3月31日 音を聞いて、「見える」ようになる!?

特殊な装置で音を聞いて視覚を補う「感覚代行」の研究が進んでいる。

この装置はサングラスに小型カメラをつけた機器で、画像の絵柄を基に音を発する。モノクロ部分の白い部分を検知し、その上下位置を音の高低で、コントラストを音の大小で表している。
このような音に対して、初めは脳の聴覚皮質が反応するだけだが、やがて視覚皮質への脳神経回路が柔軟に変化し活性化することで、盲目の人でも「見える」と感じる人もいるそうだ。

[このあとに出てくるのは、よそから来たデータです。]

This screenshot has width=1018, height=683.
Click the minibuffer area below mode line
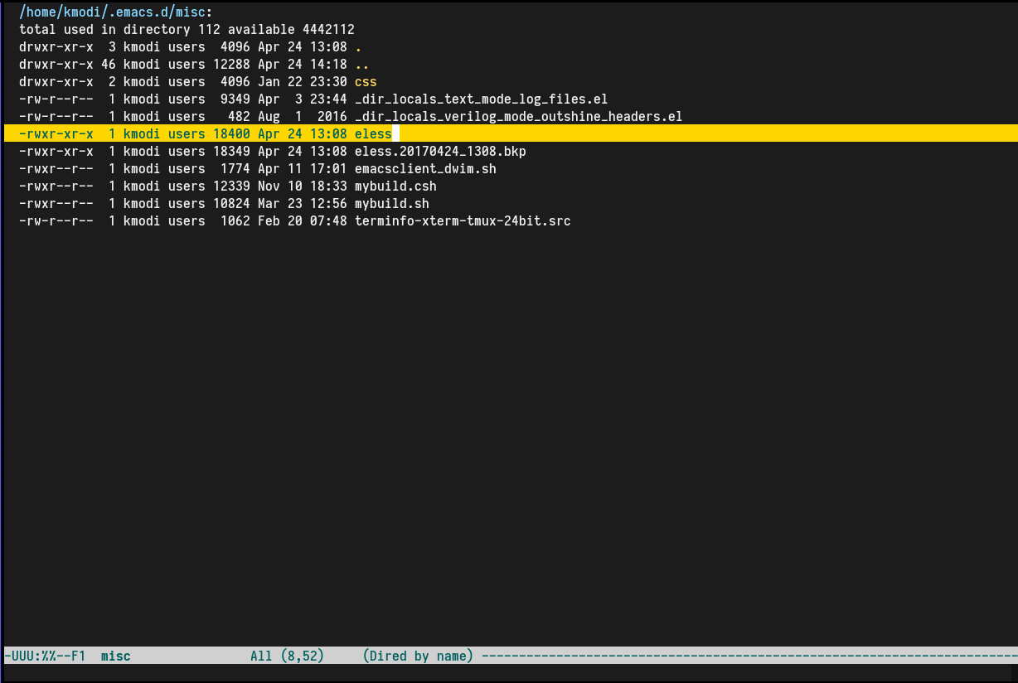coord(509,672)
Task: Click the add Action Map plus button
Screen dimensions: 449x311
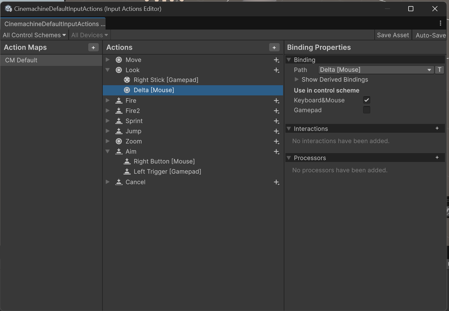Action: pos(93,48)
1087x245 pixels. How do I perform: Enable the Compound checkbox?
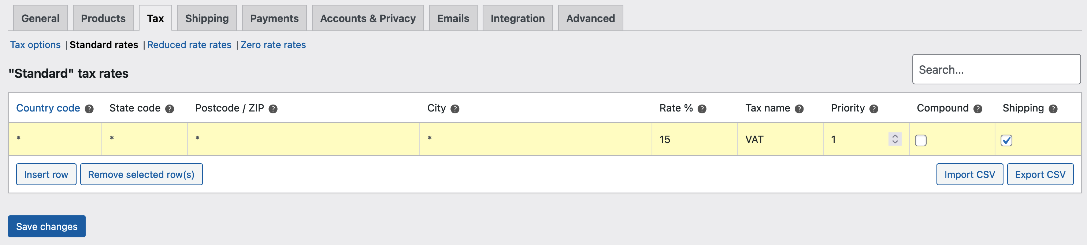point(921,141)
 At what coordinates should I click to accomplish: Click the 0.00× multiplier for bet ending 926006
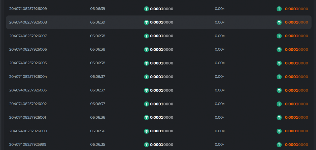click(220, 50)
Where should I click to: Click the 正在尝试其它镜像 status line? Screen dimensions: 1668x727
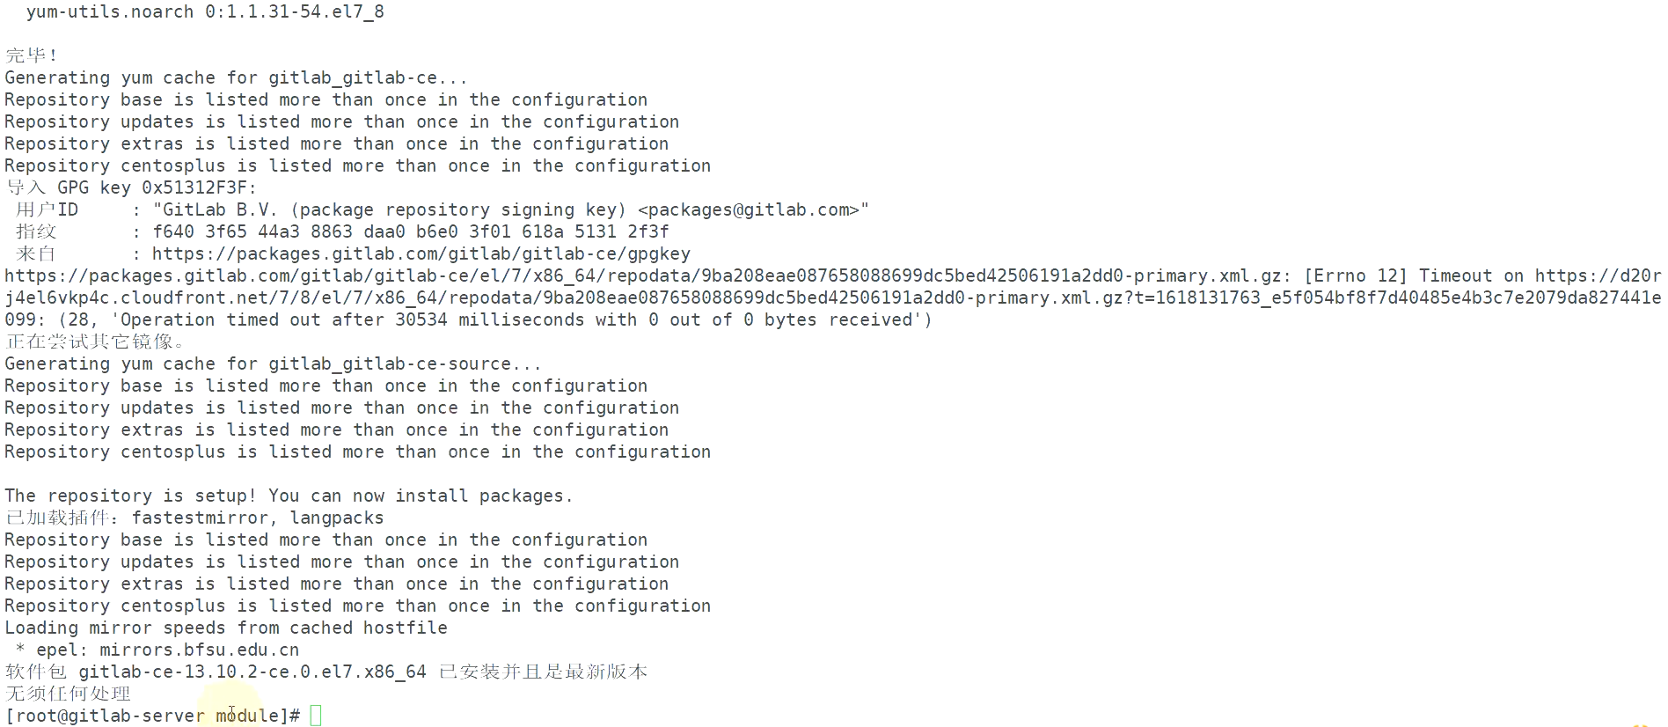tap(94, 342)
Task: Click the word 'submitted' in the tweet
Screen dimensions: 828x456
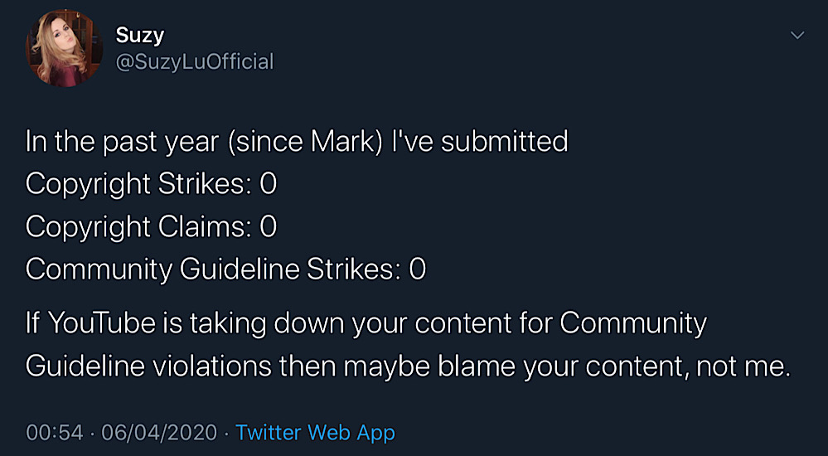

このように一見便利な感覚代行装置だが、音への変換原理を頭で理解していても、
使いこなすのはかなり難しく、普及していない。

しかし、装置の研究をしている脳科学者の下條信輔・米カリフォルニア工科大学教授は、装置を自分で試し、訓練をしていなくても物の表面がツルツルかザラザラか把握できることに気づいた。
また、同じように表面のきめの細かさ・粗さを判別してもらう実験をしたところ、装置の音が何を意味するかを知らずに答えた人でも、訓練をした人と同等の正解率が得られたという。
下條教授はこうした現象などを手がかりに「簡単に使える装置と使用法を実現したい」と応用研究を進める考えで、さらに「見える」とは科学的にどういうことなのかも解き明かそうとしている。